Phospholipase A2: a potentially important determinant of adenosine triphosphate levels during hypoxic-reoxygenation tubular injury.

: During the course of O2 deprivation-induced proximal tubular injury, profound alterations in ATP homeostasis exist. This study sought to characterize direct cellular determinants of these abnormalities further. Mouse proximal tubular segments (PTS) were isolated and their adenine nucleotide profiles were determined during hypoxic-reoxygenation injury. The extent of oxidant stress, Ca2+ overload, cytoskeletal disruption, and phospholipase activity were experimentally manipulated by H2O2, Ca2+ ionophore, cytochalasin D, or PLA2 addition, respectively.

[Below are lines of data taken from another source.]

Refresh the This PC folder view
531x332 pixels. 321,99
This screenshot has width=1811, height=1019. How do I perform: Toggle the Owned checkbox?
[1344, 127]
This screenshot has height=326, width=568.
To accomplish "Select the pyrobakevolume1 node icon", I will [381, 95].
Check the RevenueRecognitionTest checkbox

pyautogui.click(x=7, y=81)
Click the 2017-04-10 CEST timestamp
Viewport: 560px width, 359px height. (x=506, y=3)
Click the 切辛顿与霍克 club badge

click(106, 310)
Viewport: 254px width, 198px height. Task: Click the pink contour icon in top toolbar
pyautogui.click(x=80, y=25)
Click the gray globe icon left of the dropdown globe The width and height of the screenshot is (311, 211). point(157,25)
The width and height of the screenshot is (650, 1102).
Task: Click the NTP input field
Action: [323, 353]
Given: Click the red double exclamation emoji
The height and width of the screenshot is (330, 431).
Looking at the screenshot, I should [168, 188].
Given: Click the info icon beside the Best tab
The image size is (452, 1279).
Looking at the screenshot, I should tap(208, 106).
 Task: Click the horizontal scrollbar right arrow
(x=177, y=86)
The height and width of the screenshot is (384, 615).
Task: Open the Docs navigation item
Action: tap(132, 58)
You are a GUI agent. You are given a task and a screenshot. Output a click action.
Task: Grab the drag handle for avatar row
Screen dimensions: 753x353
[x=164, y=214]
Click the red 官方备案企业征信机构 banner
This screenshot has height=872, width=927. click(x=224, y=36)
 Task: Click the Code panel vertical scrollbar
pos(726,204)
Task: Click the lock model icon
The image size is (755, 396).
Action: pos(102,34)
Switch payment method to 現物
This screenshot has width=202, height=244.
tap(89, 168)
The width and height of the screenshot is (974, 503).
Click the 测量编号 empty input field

Hypoxia induced the expected deterioration in adenylate profiles, and a persistent defect in ATP homeostasis was observed during reoxygenation (decreased ATP/ADP ratios and absolute ATP content). H2O2, Ca2+ ionophore, and cytochalasin D had no significant impact on adenylate profiles. However, doses of PLA2 that had no overt effect on normal tubules caused 50 to 75% reductions in both hypoxic and reoxygenation ATP/ADP ratios and absolute ATP content. This effect was completely reproduced by the addition of arachidonic acid (C20:4). No other test fatty acid (C16:0, C18:1, C18:3) reproduced this result. Despite its profound negative impact on hypoxic/reoxygenation ATP concentrations, PLA2 and C20:4 each decreased lethal cell injury (lactate dehydrogenase release), as previously reported. The reductions in ATP and lethal cell injury were not mechanistically linked, because C18:1 and C18:3 reproduced the protective action of C20:4 without altering adenine nucleotide profiles. Ouabain, mannitol, or plasma membrane fatty acid "scavenger" therapy (albumin) did not improve the posthypoxic/PLA2-induced depressions in ATP. The addition of C20:4 caused a modest decrease in posthypoxic tubule oxygen consumption, compared to controls. It was concluded that: (1) PLA2 can be a major determinant of ATP concentrations during both hypoxic and reoxygenation tubular injury; (2) this action is mediated via C20:4 release; (3) a primary defect in mitochondrial ATP production, rather than increased ATP consumption, is likely to be responsible for this action.